> Tasks for this exercise:
• 1. Please extract the part of the baobab article that opens with the words containing "The Great Baobab" and closes with "Florida and India.".
• 2. In the baobab article, how many baobab species are found only in Madagascar?

:: Selected text

The Great Baobab Enigma
By Ian Pringle, Waterberg Bonsai Club.
The African Baobab, Adansonia digitata, is one of eight species of the remarkable Baobab genus, Bombacacaea family. Adansonia digitata is indigenous to Africa and is found in thirty-one countries of Africa (Pakenham, 2004). A further six species (A. grandidieri, A. suarezansis, A. rubrostipa, A. madagascarensis, A. za and A. perrieri) are found only in Madagascar, regarded by many botanists as the birthplace of the Baobab. Although Adansonia digitata is found in Madagascar it is strictly speaking an ‘alien’ there, having been recently introduced to the country from Africa. An eighth species, Adansonia gibbosa, is endemic to Australia (op.cit.). Various baobab specimens have been transplanted elsewhere by man, notably to the West Indies, Florida and India.
The natural distribution of the baobab begs the question as to why there are six species of baobab unique to Madagascar and only two in the rest of the world, 15 000 kilometres apart, one unique to Africa and a further species unique to Australia! A study of the flowers of the Baobab has shown that the genus evolved in the last 17 million years (Baum, 1995), well after continental drift should have
isolated the genus. The Gondwana super-continent, which once embraced what are now South America, Africa, India, Antarctica, Madagascar and Australia, started to split up during the late Jurassic, at least 150 million years ago. If the spread of the Adansonia genus occurred before the split-up of Gondwana one would be dealing with a living fossil, approaching the age of the Ginko biloba. The Ginko-phyllum, as indicated from fossils found near Vereniging, is at least 250 million years old (MacRae, 1999). One would also expect to find some Adansonia species in the other remnants of the super-continent, South America or India. Antarctica is simply too cold today for them to have survived even if they had been present on the polar continent in earlier times. The natural distribution remains an enigma.

::::
:: Collected material

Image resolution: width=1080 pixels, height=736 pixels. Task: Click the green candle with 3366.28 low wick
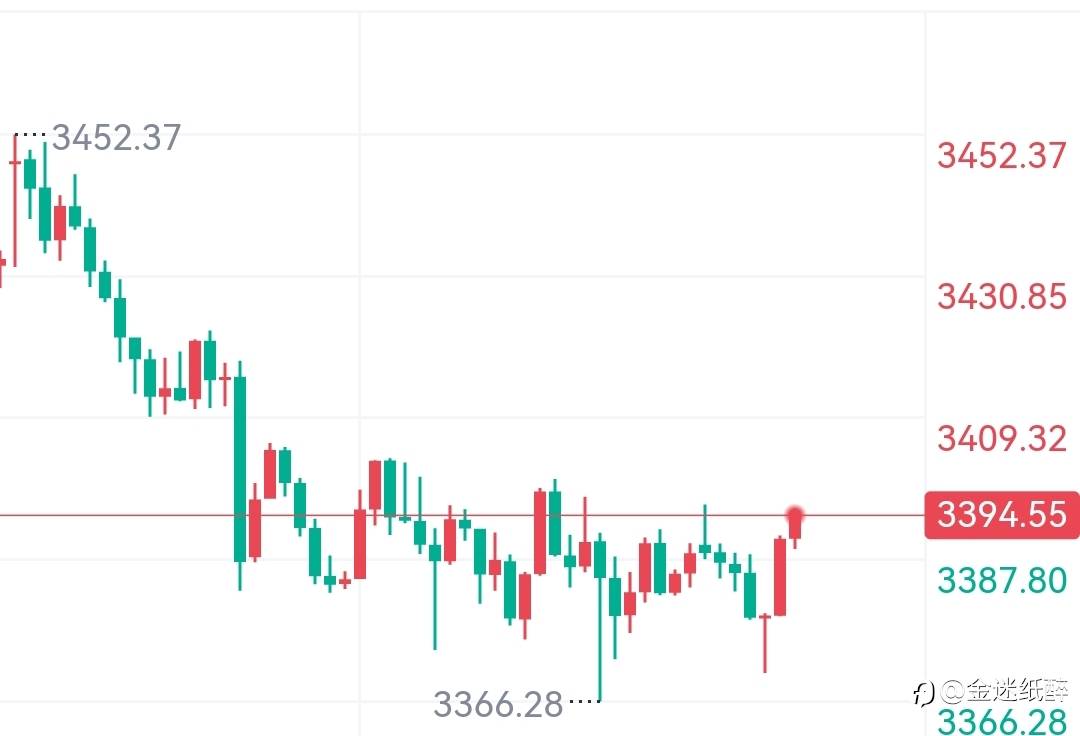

::::

> Answers for this exercise:
• 1.
The Great Baobab Enigma
By Ian Pringle, Waterberg Bonsai Club.
The African Baobab, Adansonia digitata, is one of eight species of the remarkable Baobab genus, Bombacacaea family. Adansonia digitata is indigenous to Africa and is found in thirty-one countries of Africa (Pakenham, 2004). A further six species (A. grandidieri, A. suarezansis, A. rubrostipa, A. madagascarensis, A. za and A. perrieri) are found only in Madagascar, regarded by many botanists as the birthplace of the Baobab. Although Adansonia digitata is found in Madagascar it is strictly speaking an ‘alien’ there, having been recently introduced to the country from Africa. An eighth species, Adansonia gibbosa, is endemic to Australia (op.cit.). Various baobab specimens have been transplanted elsewhere by man, notably to the West Indies, Florida and India.

• 2. Six